===== RAW DATA

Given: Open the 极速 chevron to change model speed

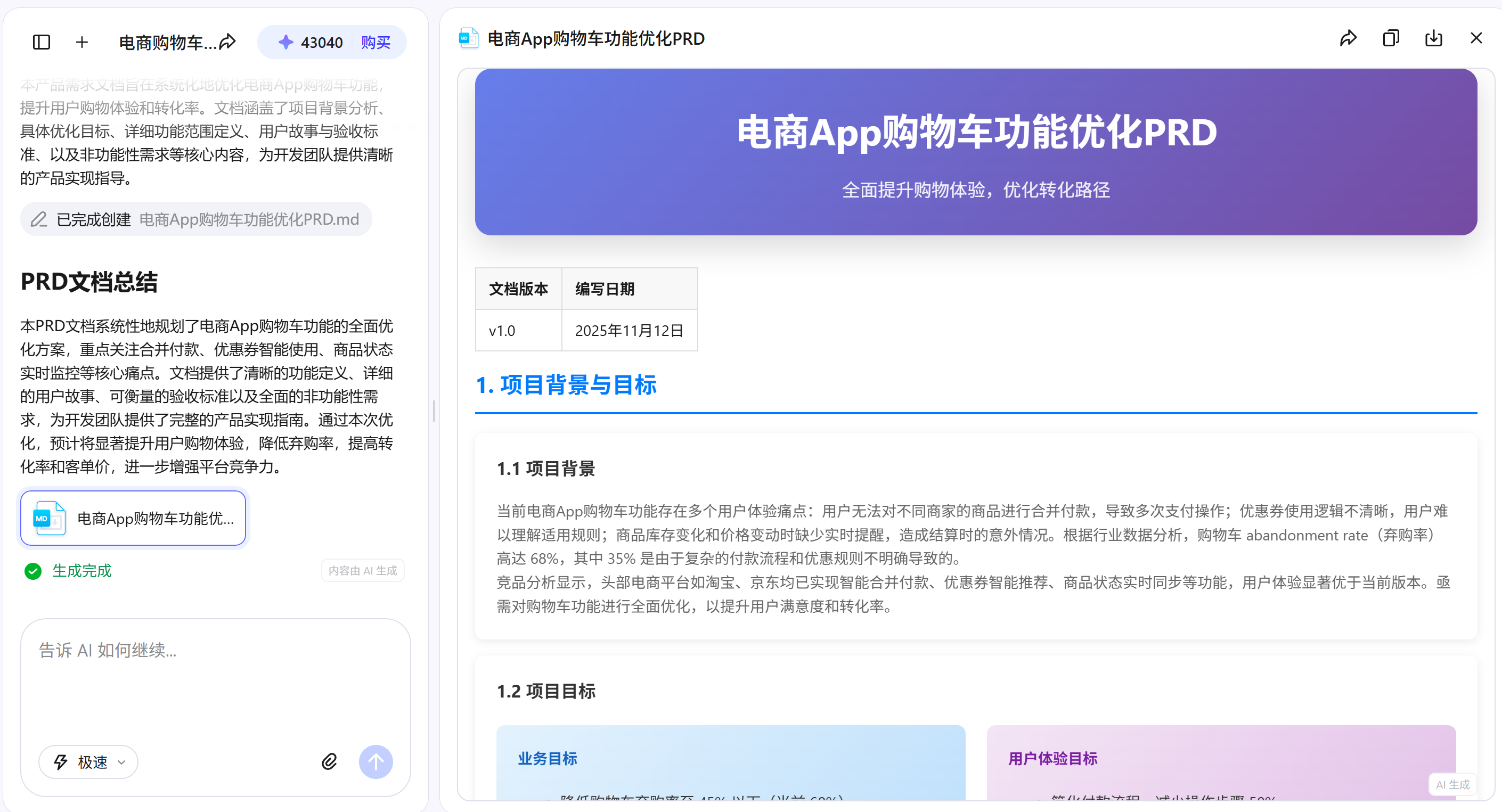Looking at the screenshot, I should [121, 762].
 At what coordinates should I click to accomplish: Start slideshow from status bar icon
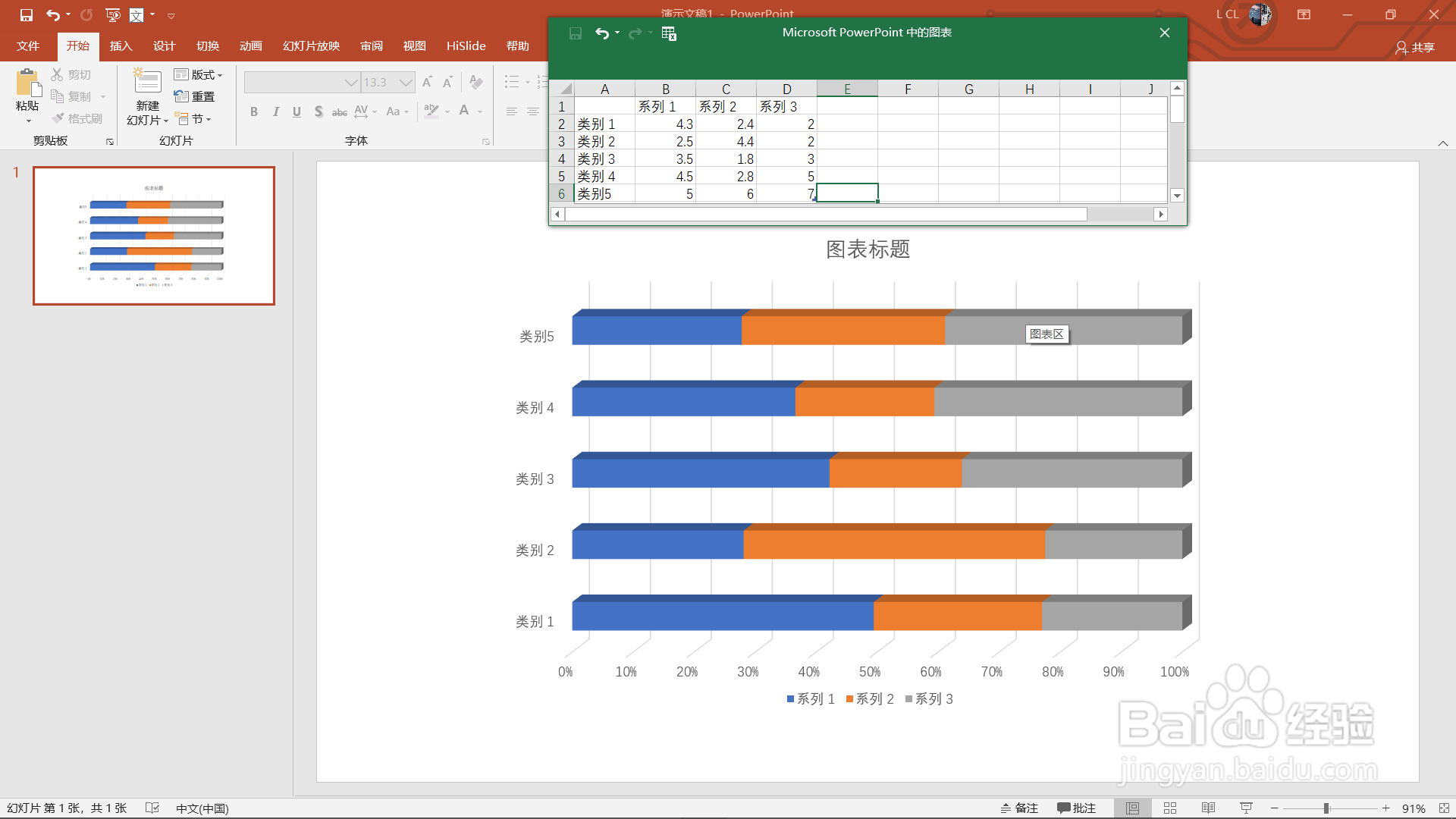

==========
===== RAW DATA

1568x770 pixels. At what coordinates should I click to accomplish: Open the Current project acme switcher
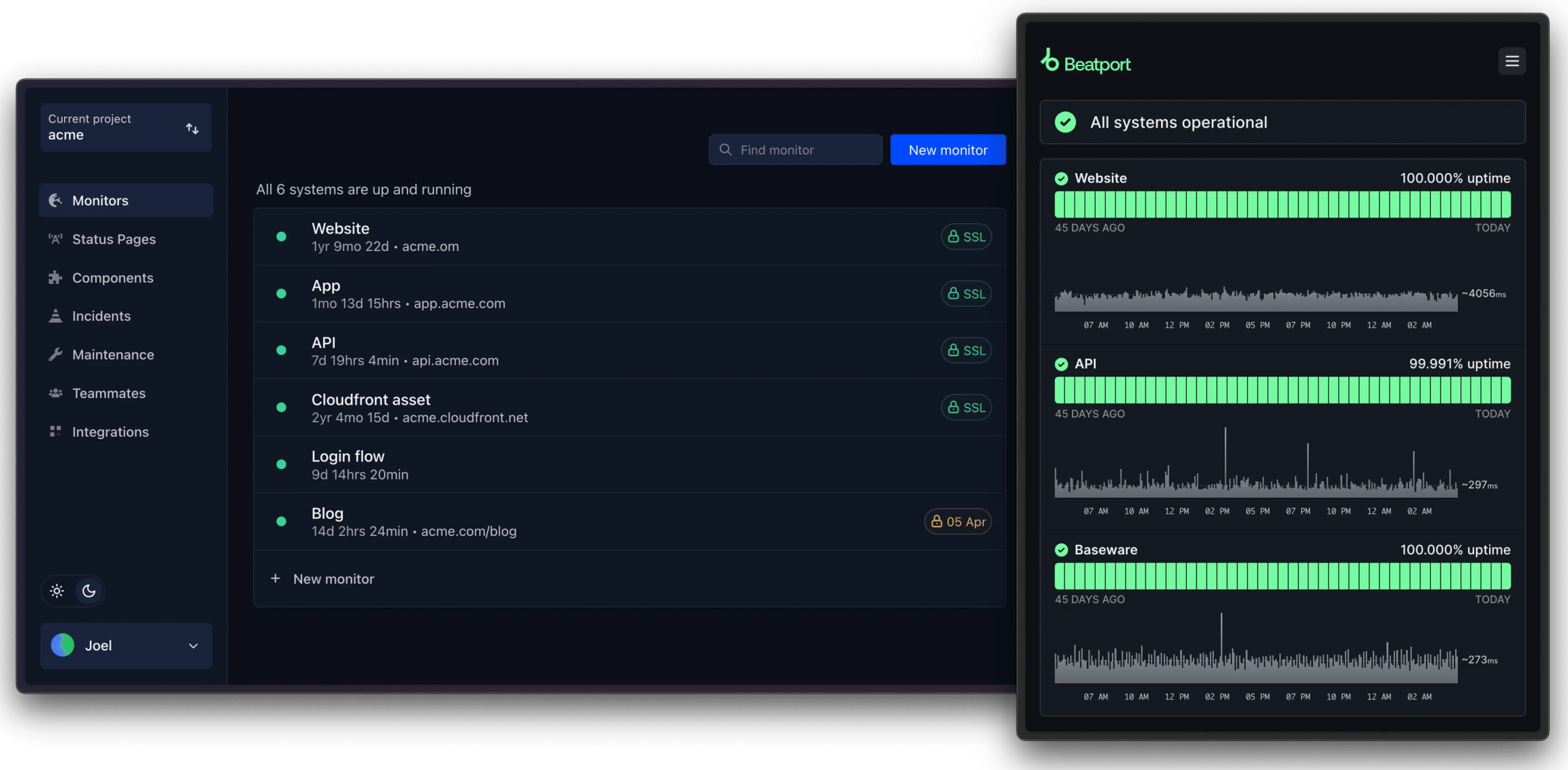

==========
===== RAW DATA

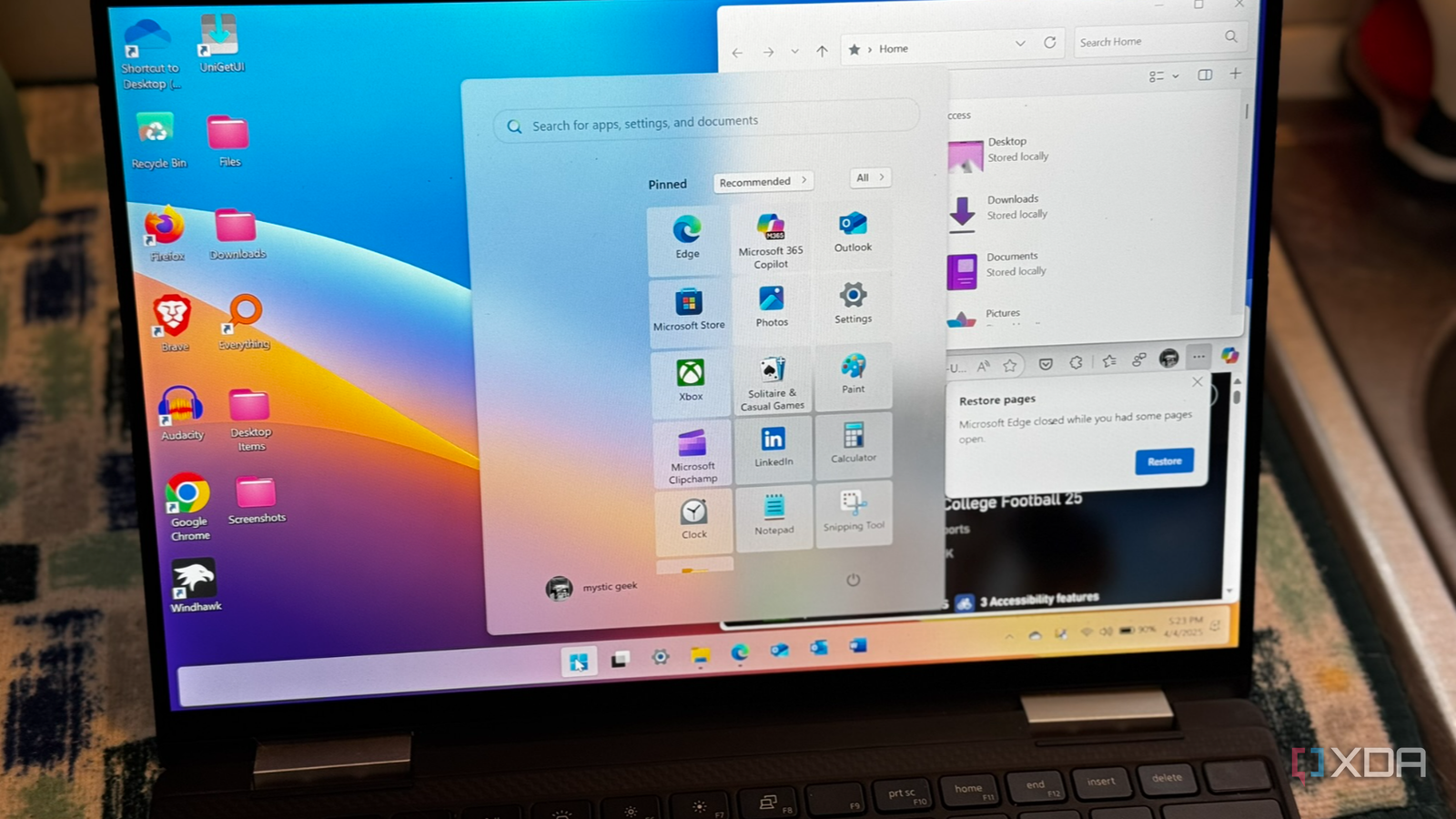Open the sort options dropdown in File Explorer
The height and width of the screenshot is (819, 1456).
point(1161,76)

==========

• _WORK REQUEST_:
Taking the entries above, extract every line from the one bearing "Given: Open the" through the one bearing "At what coordinates should I click to accomplish: Start", exactly, with no pictures.

• _SOLUTION TO THIS EXERCISE_:
Given: Open the 极速 chevron to change model speed

Looking at the screenshot, I should [121, 762].
 At what coordinates should I click to accomplish: Start slideshow from status bar icon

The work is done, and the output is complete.